##### Dataset content

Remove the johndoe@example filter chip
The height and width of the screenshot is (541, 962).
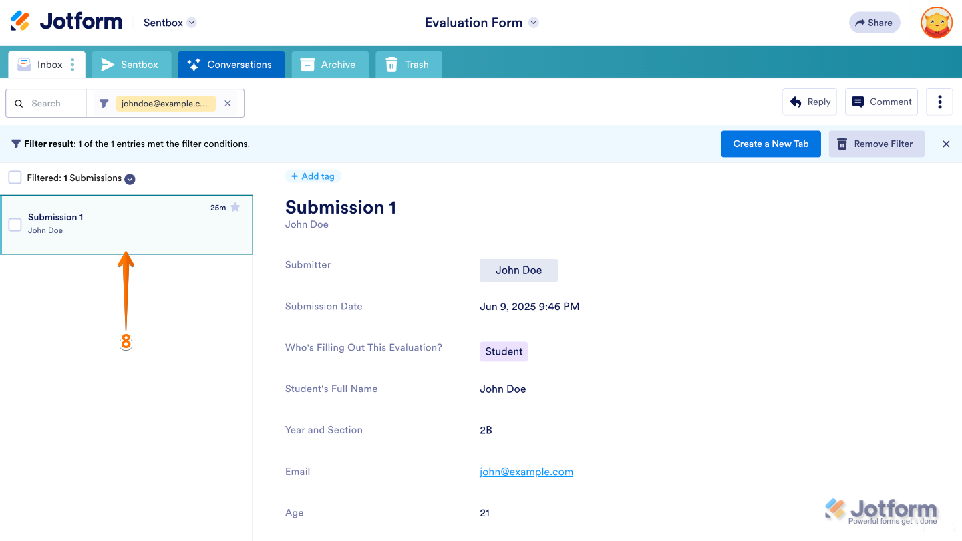click(228, 103)
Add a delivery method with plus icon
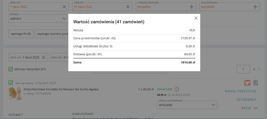 [x=192, y=7]
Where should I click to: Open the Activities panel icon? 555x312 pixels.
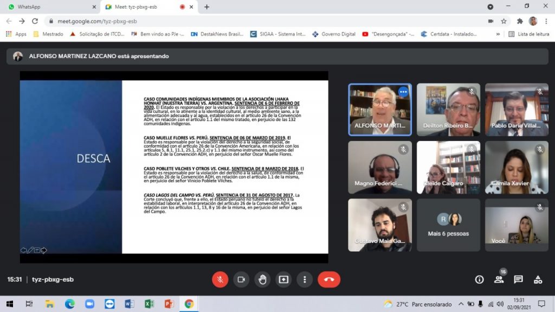[538, 279]
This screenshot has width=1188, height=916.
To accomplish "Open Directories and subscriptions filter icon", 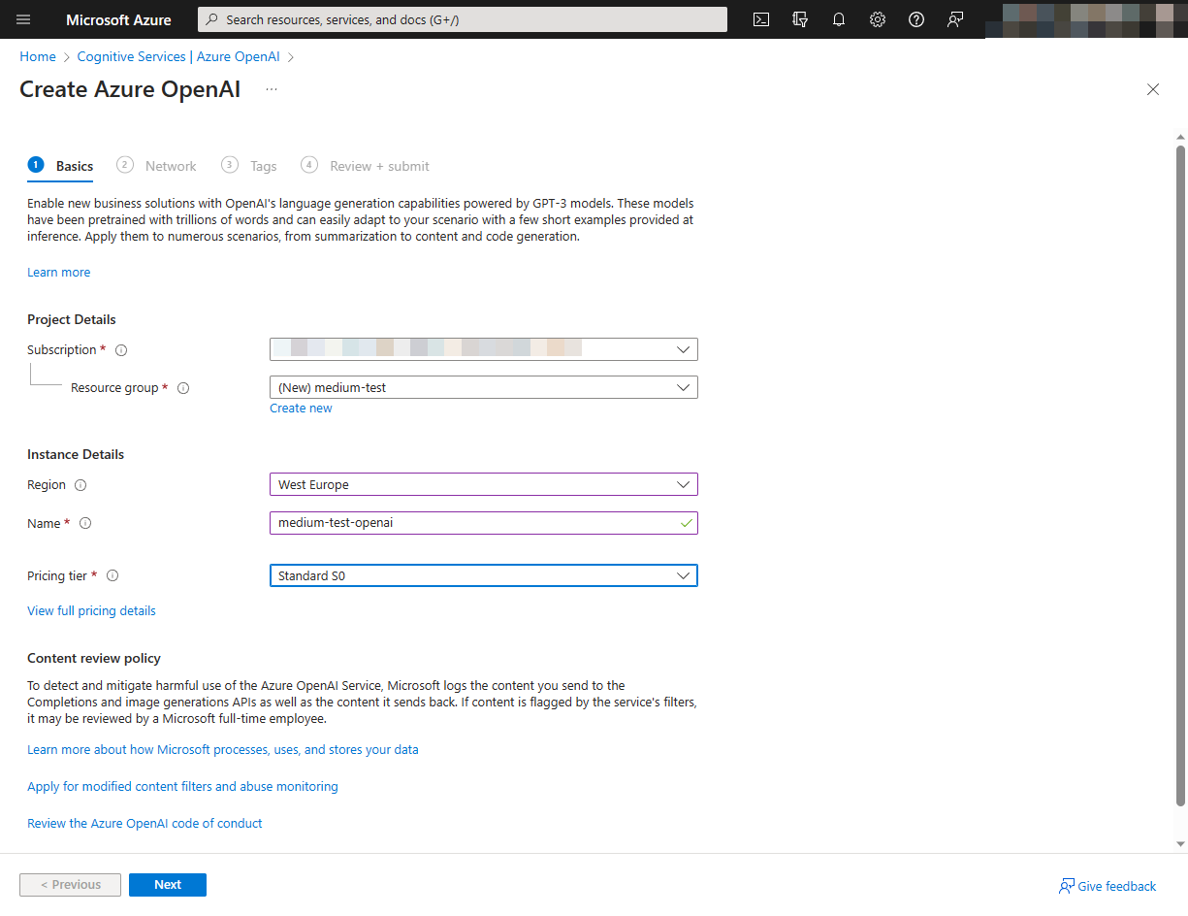I will 800,19.
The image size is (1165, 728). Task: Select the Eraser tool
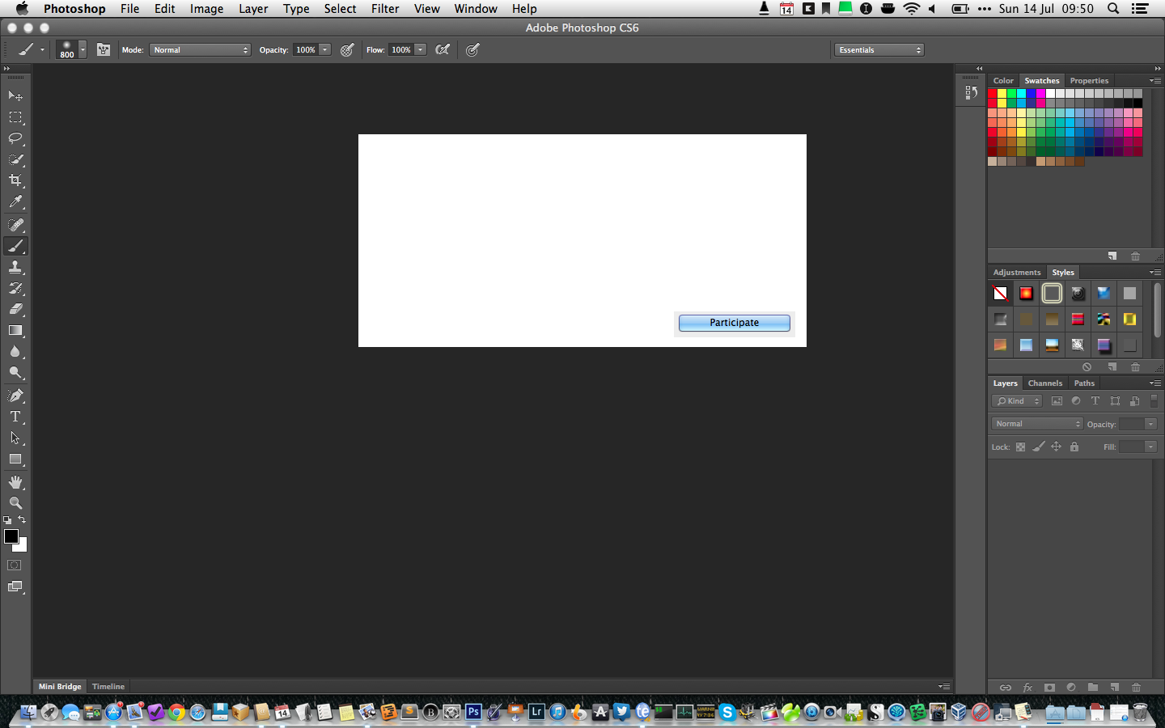[15, 309]
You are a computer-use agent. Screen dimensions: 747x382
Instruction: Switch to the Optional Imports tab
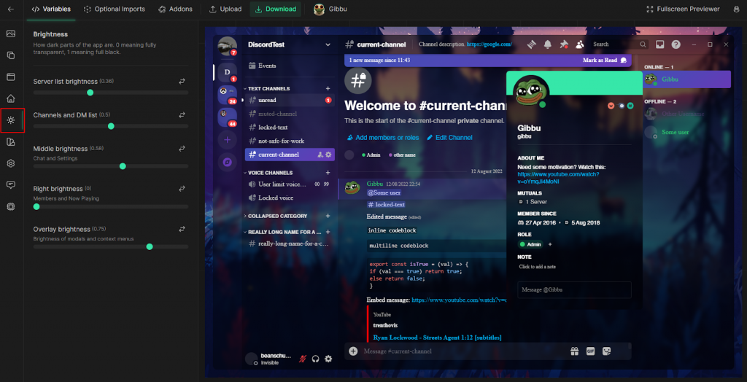(x=115, y=9)
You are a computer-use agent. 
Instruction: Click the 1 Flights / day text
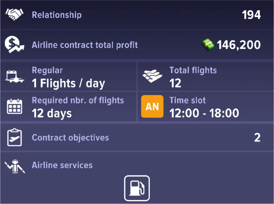pos(68,83)
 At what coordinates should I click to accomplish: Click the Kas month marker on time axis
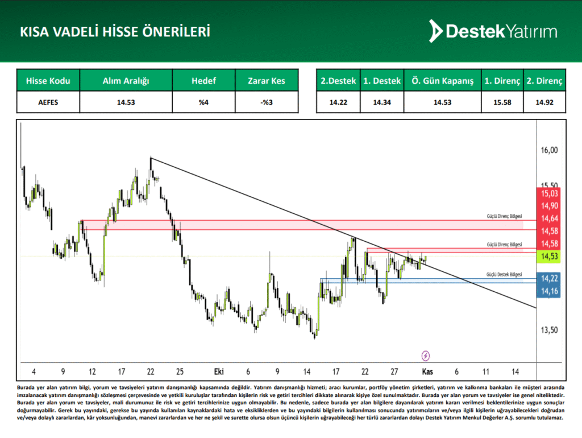point(427,371)

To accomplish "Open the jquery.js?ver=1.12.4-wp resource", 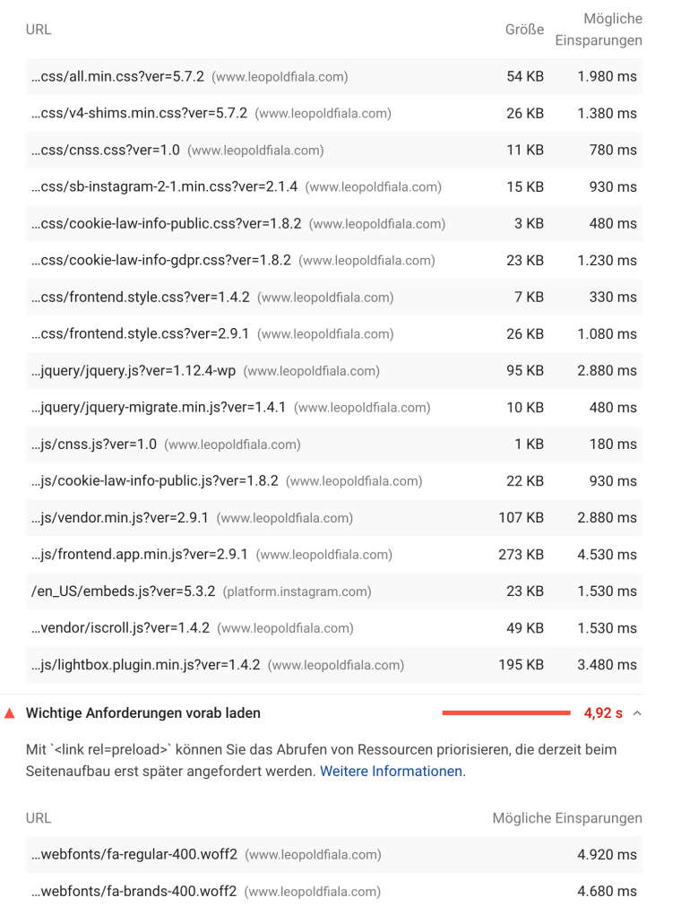I will coord(134,371).
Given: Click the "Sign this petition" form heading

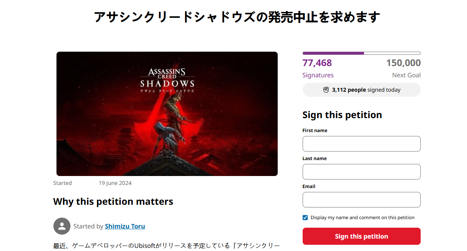Looking at the screenshot, I should pos(342,115).
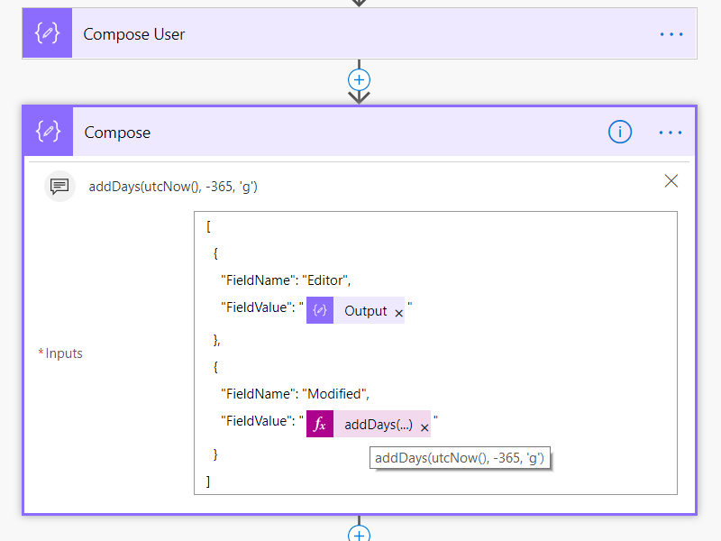Show info for the Compose action

(x=620, y=133)
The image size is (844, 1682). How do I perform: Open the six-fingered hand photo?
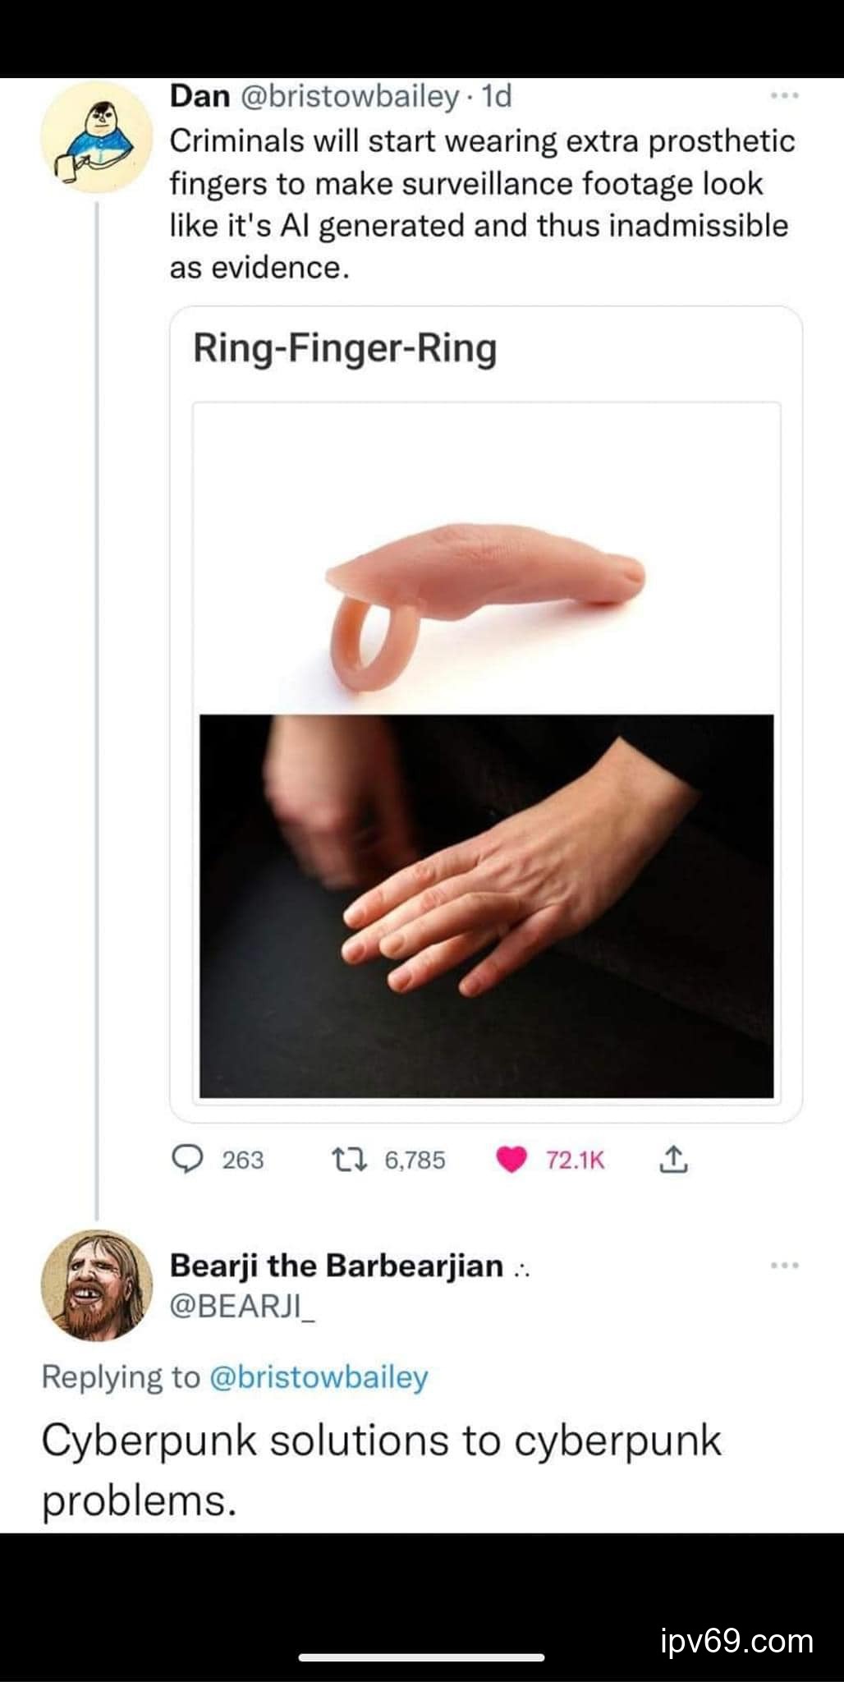coord(486,905)
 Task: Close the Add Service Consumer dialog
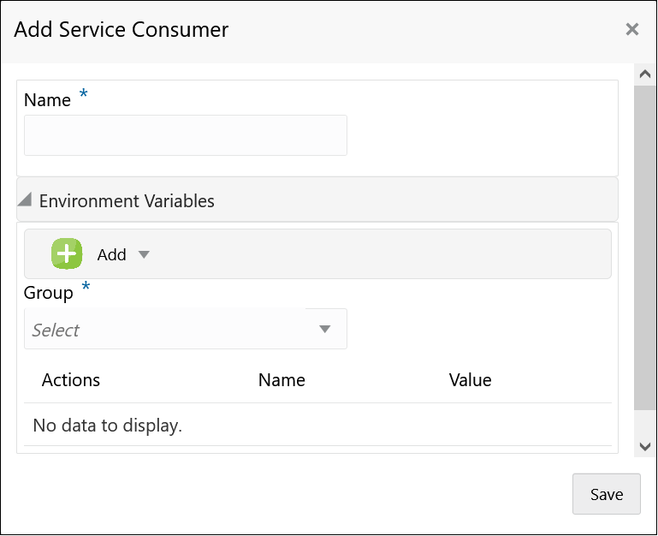tap(632, 30)
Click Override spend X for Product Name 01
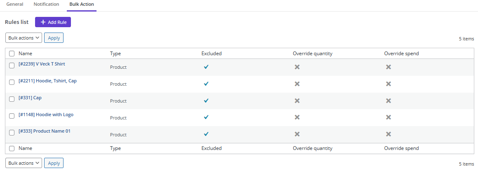Screen dimensions: 478x173 click(388, 134)
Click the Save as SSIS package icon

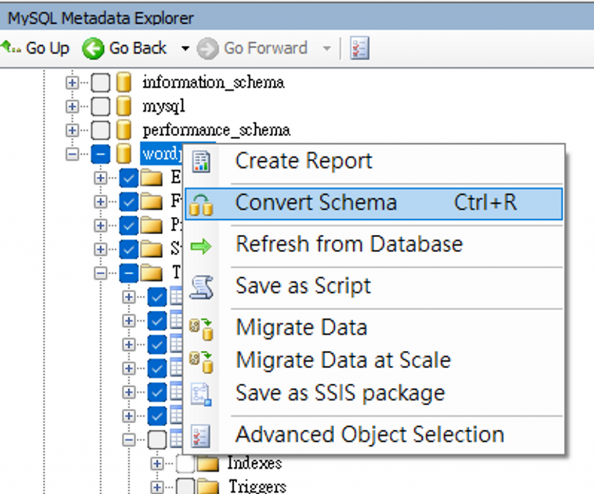click(x=201, y=395)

##########

About this exercise: The expected answer is a copy of each line in the records that holds the word "computer".

Solution for this task:
You are a computer-use agent. Screen dimensions: 747x382
You are a computer-use agent. 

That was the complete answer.